Claire Babet

Née en 1969, aux Lilas.
Diplômée de l’école nationale et supérieure des Arts Appliqués et des Métiers d’Art en 1990 (Paris). Enseigne le vitrail au lycée Lucas de Nehou, entre 1995 et 1998, puis rejoint l’atelier de Michel Petit. Depuis 2000, elle dirige le nouvel atelier avec Stéphane Petit. Sa recherche de peintre qu’on peut voir avec Ondes (2000), Trilogie (paravent, 2001) se mène aussi sur toile. Créations de vitraux à Bamako (Mali, 1999), à l’UNEDIC de Paris (Orange Amère, 1999), à l’église d’Autheuil-en-Beauce (Eure-et-Loir), 2001 et à l’usine Novo Nordisk de Chartres (2005). Expose depuis 1990. Primée au Salon d’Automne (prix des Arts Décoratifs) en 2005, et à plusieurs reprises par la Société d’Encouragement aux Métiers d’Art.

En mai 2005, Claire Babet achève le grand ensemble réalisé pour l’unité de production Novo Nordisk de Chartres (70 m2). Le projet est mené tandis que l’usine est en construction, guidé par cette question : « comment mettre l’usine en couleur et comment rythmer les immenses baies, conçues pour apporter le plus de lumière naturelle possible dans le lieu de travail ? ». Les verrières monumentales suivent de longues passerelles, aux effets de perspectives et de déformations optiques assez forts, et aux conditions d’éclairement variables selon les zones. Les architectes et Claire Babet ont eu une approche commune. « Les commanditaires, danois, sont conscients de l’apport d’une œuvre d’art dans le quotidien du travail. Ils ont un goût pour les éléments naturels et désiraient que le vitrail n’attire pas trop l’attention de l’extérieur, que les éléments architecturaux s’intègrent les uns aux autres avec discrétion. Ils font confiance à l’artiste, à sa démarche et à ses compétences. Je ne voulais pas que le vitrail s’impose, mais au contraire qu’il soit fondu dans le bâtiment ».
Claire Babet choisit de composer une frise au sein des murs-rideaux, rythmée et unifiée par un module, ici signe ternaire, décliné et déployé dans toutes ses variations par la peinture (grisailles, émaux, céments sur verre industriel). La coloration du module tient dans les rapports des jaunes, ocres, orangés et bleus, « ces rapports que je sens sereins et gais ».
« Les maquettes, c’est un peu une rencontre. Il y a le lieu et la lumière qu’on y projette ». Dans le projet d’ensemble conçu pour l’ancienne collégiale de Bueil-en-Touraine (Indre-et-Loire) en 2005, le plan carré lui suggère de concentrer les effets de lumière. Par exemple, « pour casser un très fort contre-jour, adoucir la lumière par l’apport de grisailles, de zones d’ombres, qui font passer le mur dans la fenêtre ». Les graphismes et colorations des matières propres à l’édifice (nature des décors et des surfaces) sont intégrés à l’élaboration des maquettes, nourissant de l’intérieur la création.

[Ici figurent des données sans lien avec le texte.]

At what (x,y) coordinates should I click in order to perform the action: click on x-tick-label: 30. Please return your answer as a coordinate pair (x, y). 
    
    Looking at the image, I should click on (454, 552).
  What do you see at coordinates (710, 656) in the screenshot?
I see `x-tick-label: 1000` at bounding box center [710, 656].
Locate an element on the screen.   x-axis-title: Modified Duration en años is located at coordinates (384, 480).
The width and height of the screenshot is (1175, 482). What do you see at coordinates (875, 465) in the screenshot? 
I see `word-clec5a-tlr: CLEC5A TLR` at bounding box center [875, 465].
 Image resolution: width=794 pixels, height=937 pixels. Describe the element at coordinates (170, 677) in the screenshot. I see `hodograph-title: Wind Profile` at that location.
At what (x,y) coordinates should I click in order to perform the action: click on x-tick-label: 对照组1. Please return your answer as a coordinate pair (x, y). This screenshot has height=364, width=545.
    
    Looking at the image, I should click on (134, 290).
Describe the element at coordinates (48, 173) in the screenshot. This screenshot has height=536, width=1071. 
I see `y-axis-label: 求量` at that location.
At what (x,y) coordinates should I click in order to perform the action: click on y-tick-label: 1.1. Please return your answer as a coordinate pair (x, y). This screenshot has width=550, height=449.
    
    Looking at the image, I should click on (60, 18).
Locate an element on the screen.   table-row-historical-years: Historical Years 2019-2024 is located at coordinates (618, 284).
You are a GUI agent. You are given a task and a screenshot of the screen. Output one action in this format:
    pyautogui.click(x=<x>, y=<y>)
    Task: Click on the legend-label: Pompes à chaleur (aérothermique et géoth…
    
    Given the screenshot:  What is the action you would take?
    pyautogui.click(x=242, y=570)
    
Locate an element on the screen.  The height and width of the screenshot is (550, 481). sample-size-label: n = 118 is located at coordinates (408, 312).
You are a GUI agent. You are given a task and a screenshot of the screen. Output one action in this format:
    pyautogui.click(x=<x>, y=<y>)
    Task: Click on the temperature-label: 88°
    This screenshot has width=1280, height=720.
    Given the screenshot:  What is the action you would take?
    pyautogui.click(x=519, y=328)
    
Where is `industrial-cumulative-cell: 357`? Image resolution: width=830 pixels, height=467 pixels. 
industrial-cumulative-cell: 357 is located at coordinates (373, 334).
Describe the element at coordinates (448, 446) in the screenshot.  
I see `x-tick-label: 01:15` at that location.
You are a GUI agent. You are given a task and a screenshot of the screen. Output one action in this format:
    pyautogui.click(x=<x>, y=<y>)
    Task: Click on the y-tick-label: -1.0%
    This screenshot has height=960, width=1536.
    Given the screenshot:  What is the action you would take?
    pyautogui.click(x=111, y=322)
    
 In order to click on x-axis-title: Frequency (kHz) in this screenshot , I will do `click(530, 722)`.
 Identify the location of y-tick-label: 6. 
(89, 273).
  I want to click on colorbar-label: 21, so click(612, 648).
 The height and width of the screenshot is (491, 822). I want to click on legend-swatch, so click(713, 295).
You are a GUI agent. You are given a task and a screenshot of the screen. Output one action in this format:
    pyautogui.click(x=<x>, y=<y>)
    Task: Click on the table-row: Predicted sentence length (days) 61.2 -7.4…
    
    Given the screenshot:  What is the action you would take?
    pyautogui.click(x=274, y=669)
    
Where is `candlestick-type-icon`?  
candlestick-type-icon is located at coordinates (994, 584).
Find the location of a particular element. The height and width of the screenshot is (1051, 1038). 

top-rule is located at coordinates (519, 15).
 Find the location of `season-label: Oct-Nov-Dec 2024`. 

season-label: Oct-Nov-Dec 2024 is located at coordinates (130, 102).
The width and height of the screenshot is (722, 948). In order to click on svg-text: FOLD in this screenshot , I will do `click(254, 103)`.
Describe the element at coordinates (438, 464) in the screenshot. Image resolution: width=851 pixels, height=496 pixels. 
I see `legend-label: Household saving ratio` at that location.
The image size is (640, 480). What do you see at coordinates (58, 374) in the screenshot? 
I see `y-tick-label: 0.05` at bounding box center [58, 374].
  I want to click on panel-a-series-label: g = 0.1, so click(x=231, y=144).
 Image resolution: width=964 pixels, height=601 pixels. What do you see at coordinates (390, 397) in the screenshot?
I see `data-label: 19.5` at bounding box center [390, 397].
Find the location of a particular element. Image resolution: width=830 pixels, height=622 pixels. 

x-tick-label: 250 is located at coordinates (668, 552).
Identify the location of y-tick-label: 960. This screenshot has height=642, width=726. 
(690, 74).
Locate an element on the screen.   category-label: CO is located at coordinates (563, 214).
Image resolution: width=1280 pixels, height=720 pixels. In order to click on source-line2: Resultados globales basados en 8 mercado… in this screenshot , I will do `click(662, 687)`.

« Je réagis beaucoup à l’ambiance lumineuse et à l’échelle. Je regarde la configuration, la hauteur, l’entrée de lumière, je prends les sensations. Ma démarche est très instinctive, j’ai des sensations, non pas des images. Je pense réellement de manière abstraite, c’est le langage qui me convient. Je peux traduire un élément iconographique ou symbolique par une coloration ou un signe abstrait ». Le sujet ou le sens de l’œuvre étant « suggestion », et non discours, l’opposition entre abstrait et figuré n’a plus lieu d’être.

« J’aimerais bien que mes œuvres soient lues comme les pierres de rêves chinoises ; elles libèrent l’imaginaire » (appelées en Chine « tableaux de pierre », ces pierres polies, parfois légèrement encrées, sont, entre autres, des supports de méditation qui recèlent d’extra­ordinaires polychromies). « Je travaille dans cette optique. J’aimerais que les gens puissent y voir à chaque fois autre chose, développer d’autres liens dans leur imaginaire, qu’ils aient cette sensation de pouvoir se promener, voyager ».
« Chartres est un bassin de création. La cathédrale est une création des hommes, je m’en sens proche humainement ; il y a des liens d’intimité – presque de complicité -, d’humilité et de respect envers cette somme de maîtrise, d’expérience et de talent. Cela permet aussi d’espérer. Pouvoir prendre soin d’un édifice, accepter ses métamorphoses, savoir le respecter et pouvoir l’amener vers autre chose, et nous projeter, nous aussi, en création.
Par elle, s’inscrire dans le temps, laisser une trace du savoir que l’on a su observer et retransmettre. Une fréquentation de ce patrimoine exceptionnel permet vraiment de construire son cheminement ».